= David Miller (architect) =

American architect (born 1944)

David E. Miller (born 1944) is an American architect. He is a co-founder, with Robert Hull of the Miller/Hull Partnership (a Pacific Northwest firm), and an architecture professor at the University of Washington where he served as Chair of the UW Department of Architecture from 2007 to 2015.

Miller was born in Des Moines, Iowa. He received a Bachelor of Architecture B.Arch. from Washington State University in 1968, then worked in Brasília as a Peace Corps volunteer. He next studied at the University of Illinois and received his Master of Architecture M.Arch. in 1972. After graduation, Miller worked for Canadian architect Arthur Erickson. He moved to Seattle in 1977 to open a branch office of Rhone & Iredale. In 1980, Miller and Robert Hull took the office independent and renamed it the Miller/Hull Partnership.

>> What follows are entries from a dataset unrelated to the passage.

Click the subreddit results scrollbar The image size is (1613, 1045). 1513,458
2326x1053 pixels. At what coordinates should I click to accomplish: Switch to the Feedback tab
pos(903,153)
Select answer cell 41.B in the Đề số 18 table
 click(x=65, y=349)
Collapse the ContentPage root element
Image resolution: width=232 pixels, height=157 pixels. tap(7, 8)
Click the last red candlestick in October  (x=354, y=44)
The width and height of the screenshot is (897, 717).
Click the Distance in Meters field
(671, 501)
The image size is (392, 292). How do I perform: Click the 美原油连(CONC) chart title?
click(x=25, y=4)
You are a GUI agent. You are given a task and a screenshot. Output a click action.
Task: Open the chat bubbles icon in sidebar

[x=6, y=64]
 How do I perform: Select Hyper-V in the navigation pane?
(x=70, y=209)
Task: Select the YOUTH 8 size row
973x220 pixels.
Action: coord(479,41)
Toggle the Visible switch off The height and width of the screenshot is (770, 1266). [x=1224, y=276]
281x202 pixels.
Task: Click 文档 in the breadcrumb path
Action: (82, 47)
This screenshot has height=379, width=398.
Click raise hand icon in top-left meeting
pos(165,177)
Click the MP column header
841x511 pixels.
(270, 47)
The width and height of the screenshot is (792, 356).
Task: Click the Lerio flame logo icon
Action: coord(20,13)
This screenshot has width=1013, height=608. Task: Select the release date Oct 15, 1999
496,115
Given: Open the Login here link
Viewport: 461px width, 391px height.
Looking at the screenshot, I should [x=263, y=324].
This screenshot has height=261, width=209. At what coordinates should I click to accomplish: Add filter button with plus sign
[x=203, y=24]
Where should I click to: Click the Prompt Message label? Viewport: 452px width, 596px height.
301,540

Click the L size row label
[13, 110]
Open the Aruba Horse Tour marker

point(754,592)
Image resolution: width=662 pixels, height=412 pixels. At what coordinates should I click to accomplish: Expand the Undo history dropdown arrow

In 1990 Miller joined the faculty of the UW Department of Architecture as an associate professor; he was promoted to full professor in 1998. He became Chair of the department in summer 2007, serving for eight years. He stepped down as chair in June 2015. After sabbatical leave, Miller returned to teaching as a member of the architecture faculty.

Miller continues to practice architecture at Miller/Hull.

==Honors==
Miller spoke at the Spotlight on Design Lecture Series held at the National Building Museum in 2003.

Miller became a Fellow of the American Institute of Architects in 1994. Miller/Hull was selected for the AIA Architecture Firm Award, the highest award the national AIA can give to an architecture firm, in 2003. David Miller and Robert Hull were co-recipients of the Washington State University Regents' Distinguished Alumnus Award in 2007. In 2010 Miller and Hull were co-recipients of the AIA Seattle Chapter Medal.

Miller's book, Toward a New Regionalism: Environmental Architecture in the Pacific Northwest (2005) offers the theoretical background for his approach to design. The book was a Finalist for the 2006 Washington State Book Award in General Nonfiction.